*Requirement*: A faithful copy of every record is needed here. Images must not appear in it.

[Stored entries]
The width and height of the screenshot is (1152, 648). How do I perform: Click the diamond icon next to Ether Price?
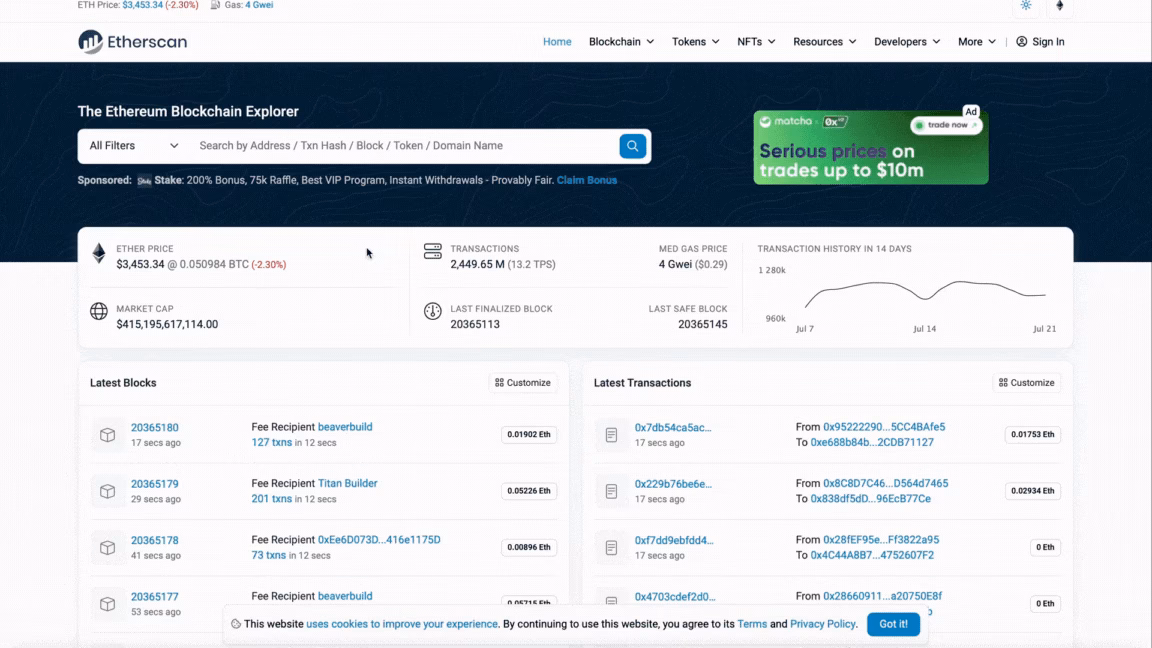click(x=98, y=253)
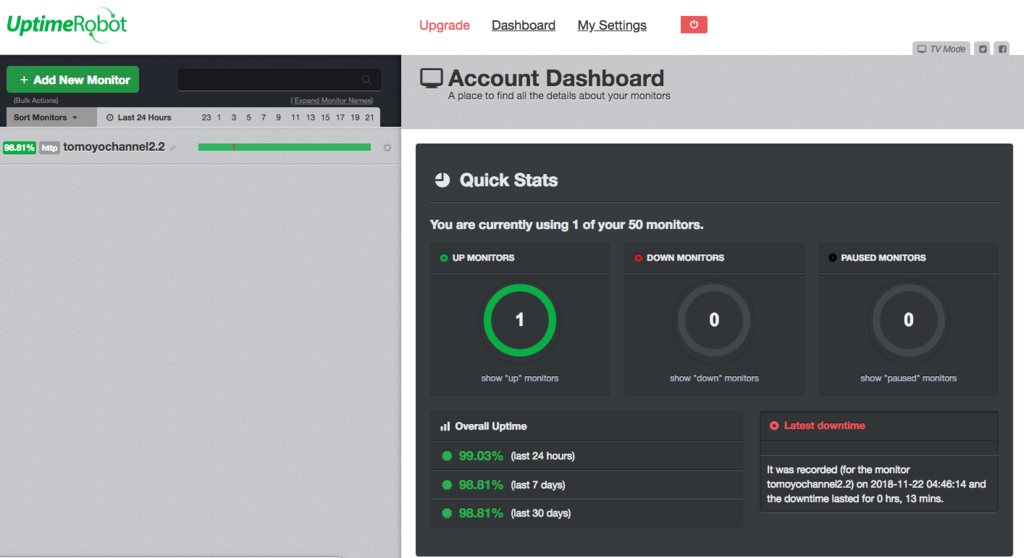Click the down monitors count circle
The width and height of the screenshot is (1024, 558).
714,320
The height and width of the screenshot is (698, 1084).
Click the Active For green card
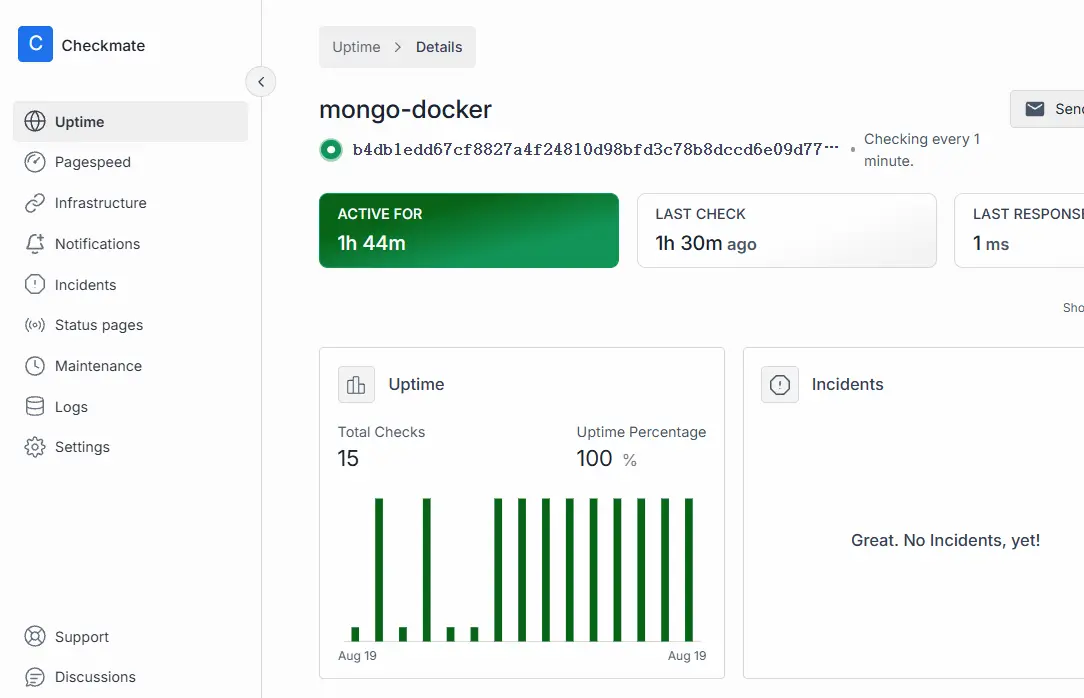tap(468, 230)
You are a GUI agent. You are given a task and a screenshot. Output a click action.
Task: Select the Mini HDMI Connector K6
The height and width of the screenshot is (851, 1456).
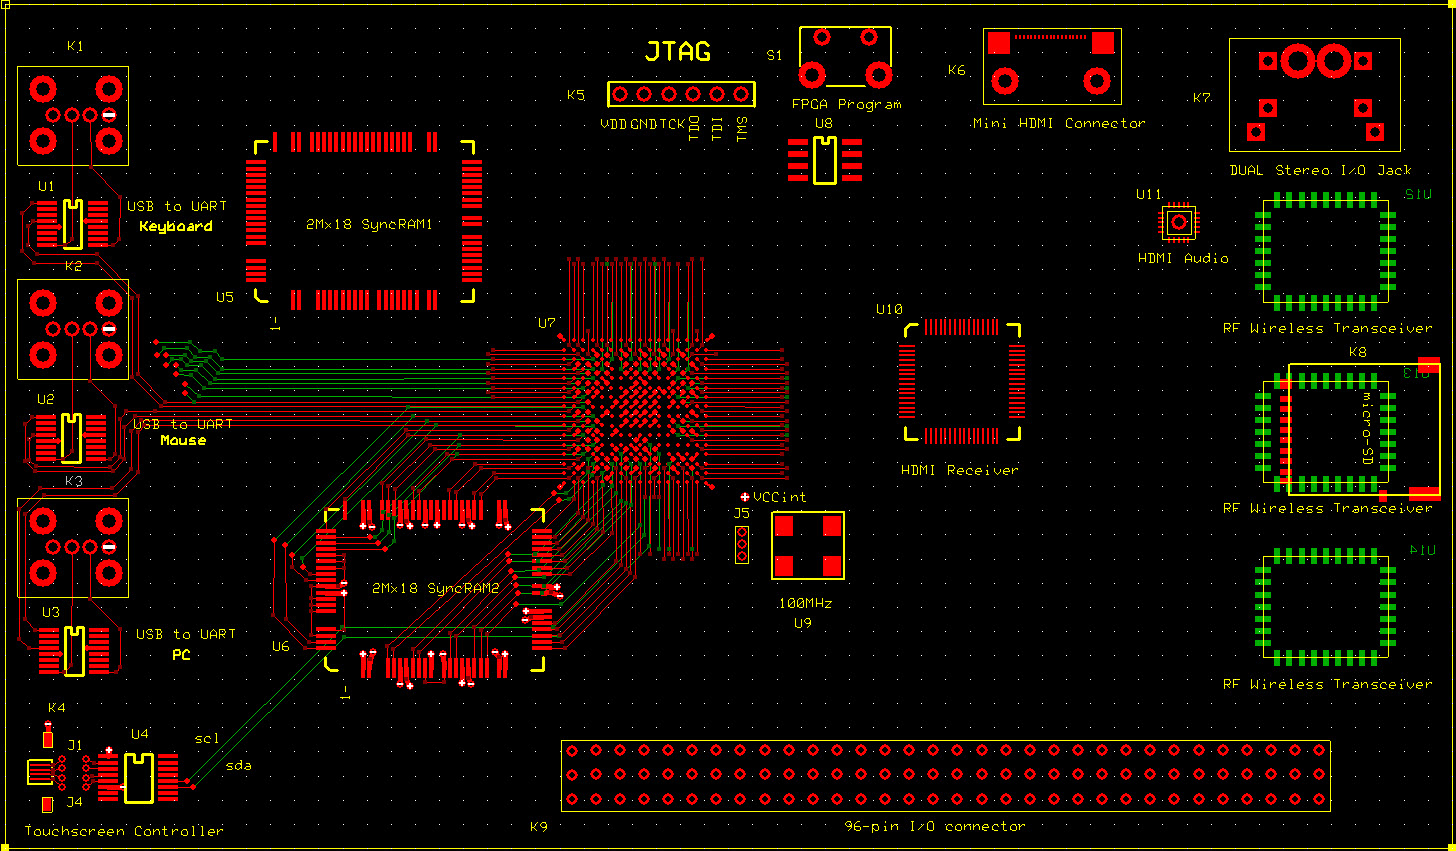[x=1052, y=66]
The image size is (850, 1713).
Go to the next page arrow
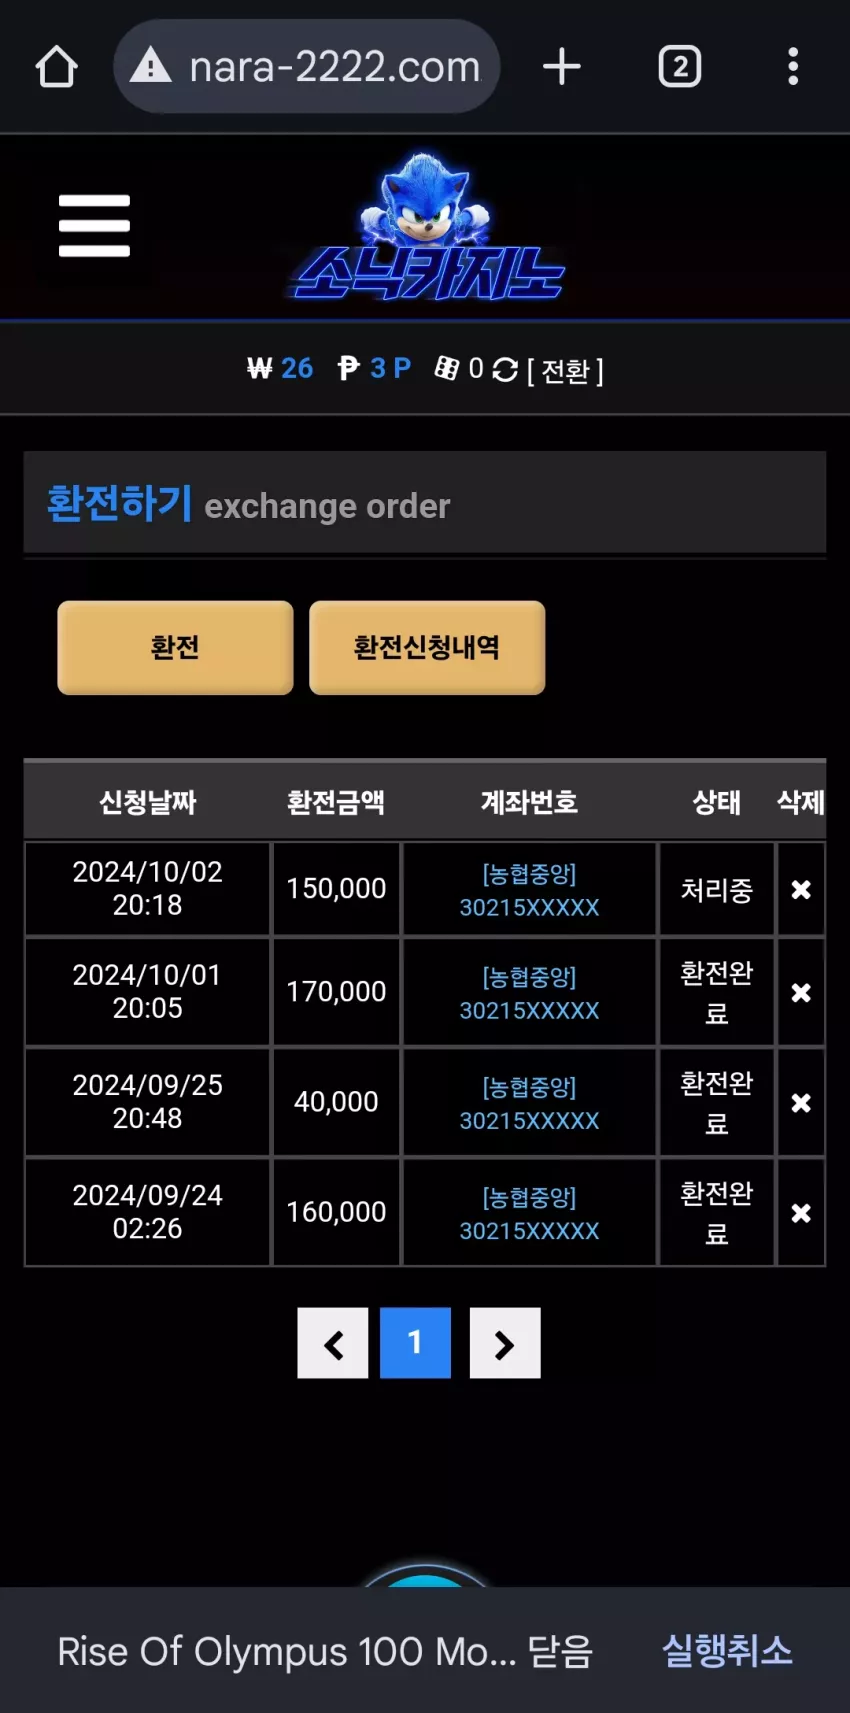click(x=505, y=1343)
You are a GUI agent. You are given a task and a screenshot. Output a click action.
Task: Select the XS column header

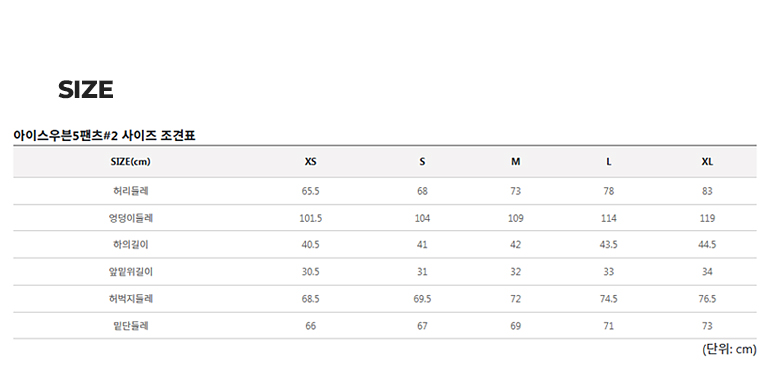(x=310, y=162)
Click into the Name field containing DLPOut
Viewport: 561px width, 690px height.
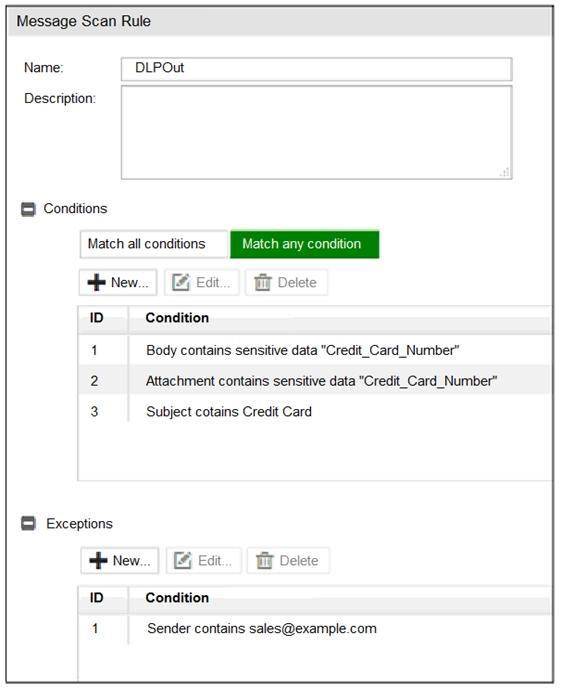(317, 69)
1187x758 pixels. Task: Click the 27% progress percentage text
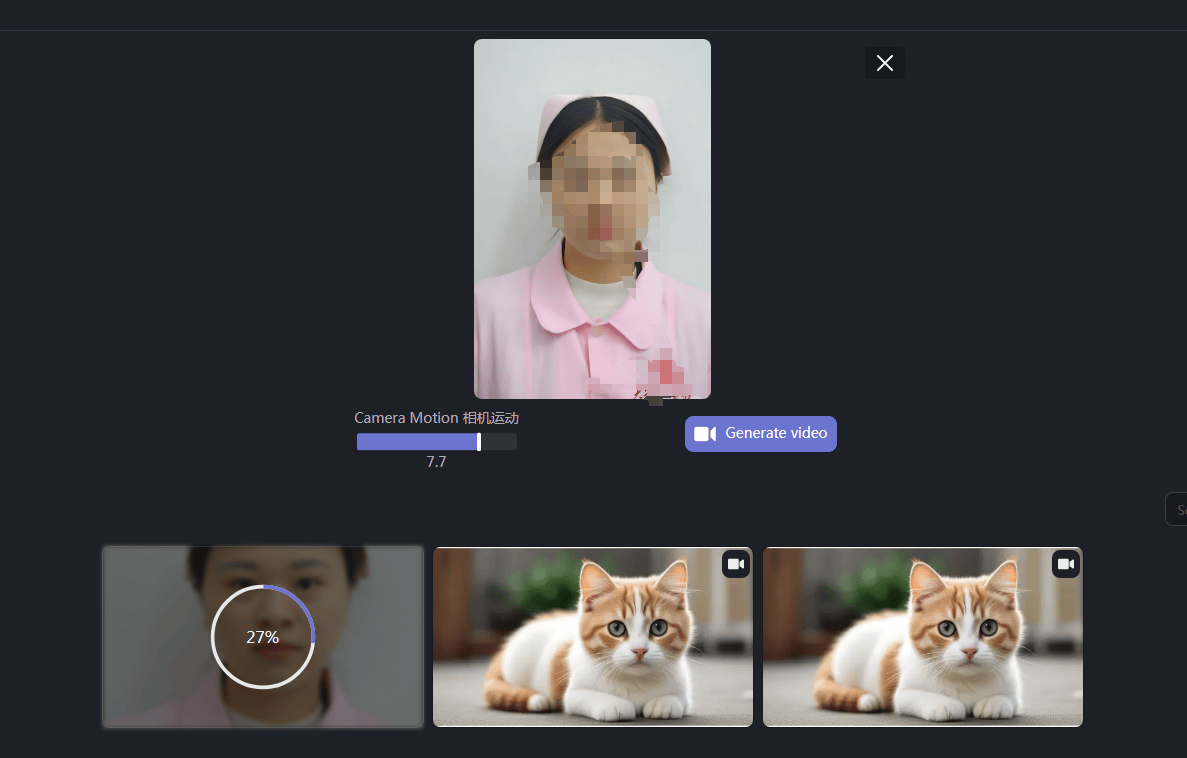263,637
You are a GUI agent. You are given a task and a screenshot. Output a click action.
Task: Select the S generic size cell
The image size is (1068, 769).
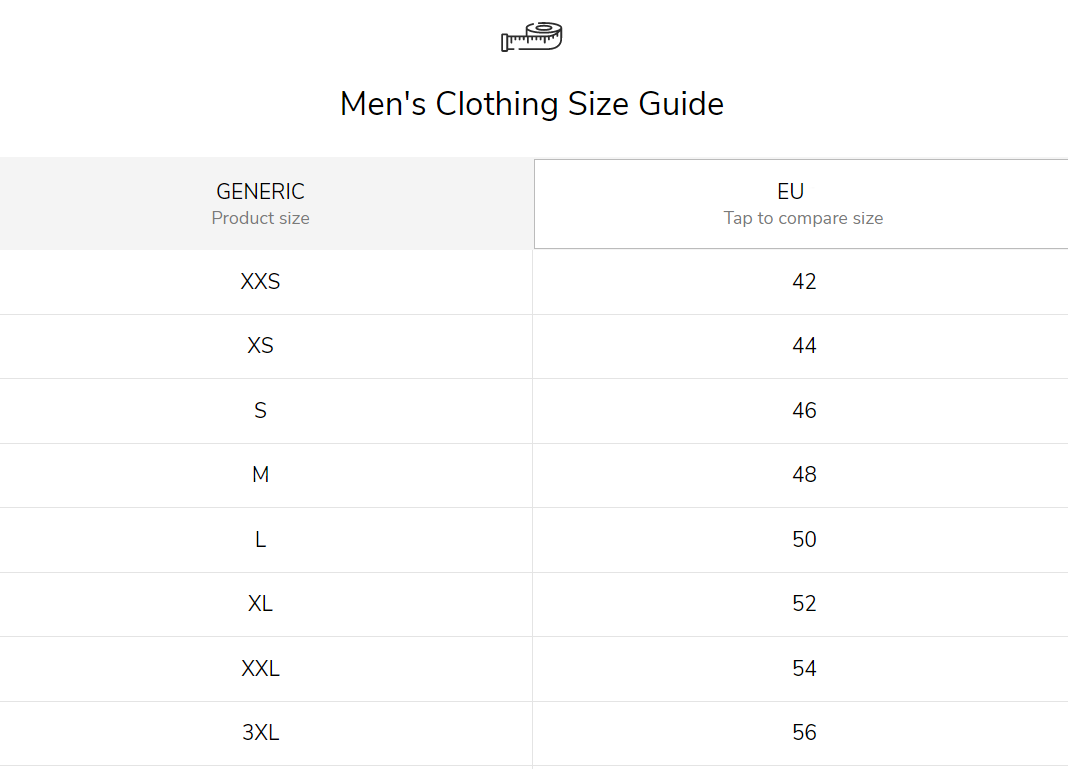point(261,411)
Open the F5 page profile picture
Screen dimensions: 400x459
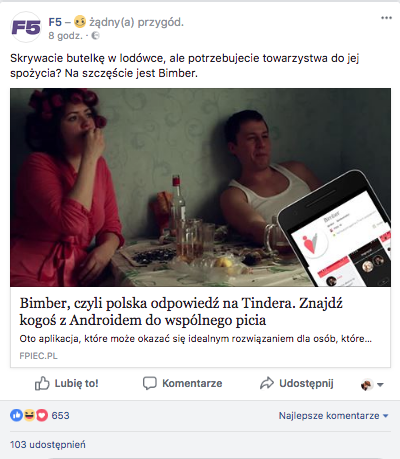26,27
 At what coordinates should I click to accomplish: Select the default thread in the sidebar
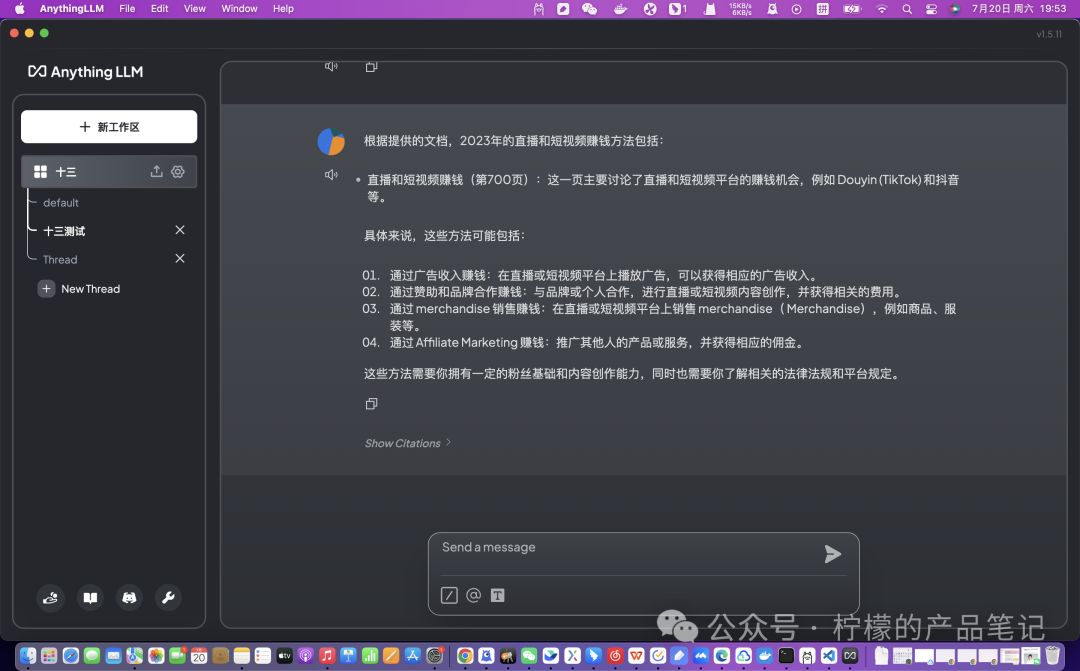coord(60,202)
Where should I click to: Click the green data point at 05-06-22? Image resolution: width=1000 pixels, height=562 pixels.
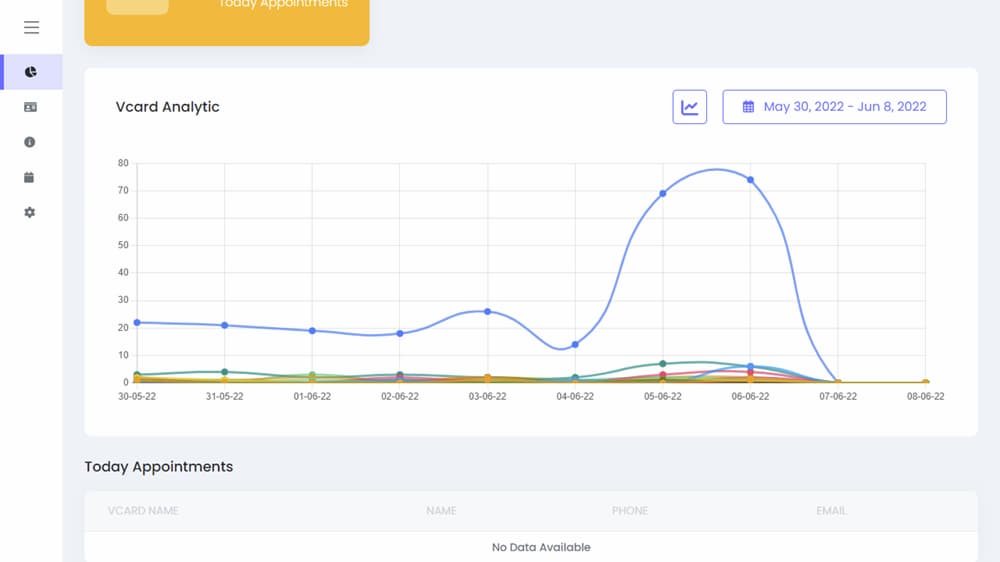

*Solved problem*:
The width and height of the screenshot is (1152, 648). How do I perform: Click the diamond icon next to Ether Price?
click(x=98, y=253)
Click the down monitors count circle
The width and height of the screenshot is (1024, 558).
714,320
The height and width of the screenshot is (698, 1084).
Click the Active For green card
tap(468, 230)
You are a GUI agent. You are given a task and a screenshot. Output a click action.
Task: Select the Mini HDMI Connector K6
The height and width of the screenshot is (851, 1456).
[x=1052, y=66]
The image size is (850, 1713).
Go to the next page arrow
click(x=505, y=1343)
You are a GUI agent. You are given a task and a screenshot. Output a click action.
Task: Select the XS column header

(x=310, y=162)
Click into the Name field containing DLPOut
Viewport: 561px width, 690px height.
(317, 69)
1187x758 pixels. Task: Click the 27% progress percentage text
263,637
You are a GUI agent. You are given a task and a screenshot. Output a click action.
Task: Select the S generic size cell
The image size is (1068, 769).
point(261,411)
Open the F5 page profile picture
Screen dimensions: 400x459
26,27
 At what coordinates should I click to accomplish: Select the default thread in the sidebar
coord(60,202)
Where should I click to: Click the green data point at 05-06-22? Image resolution: width=1000 pixels, height=562 pixels.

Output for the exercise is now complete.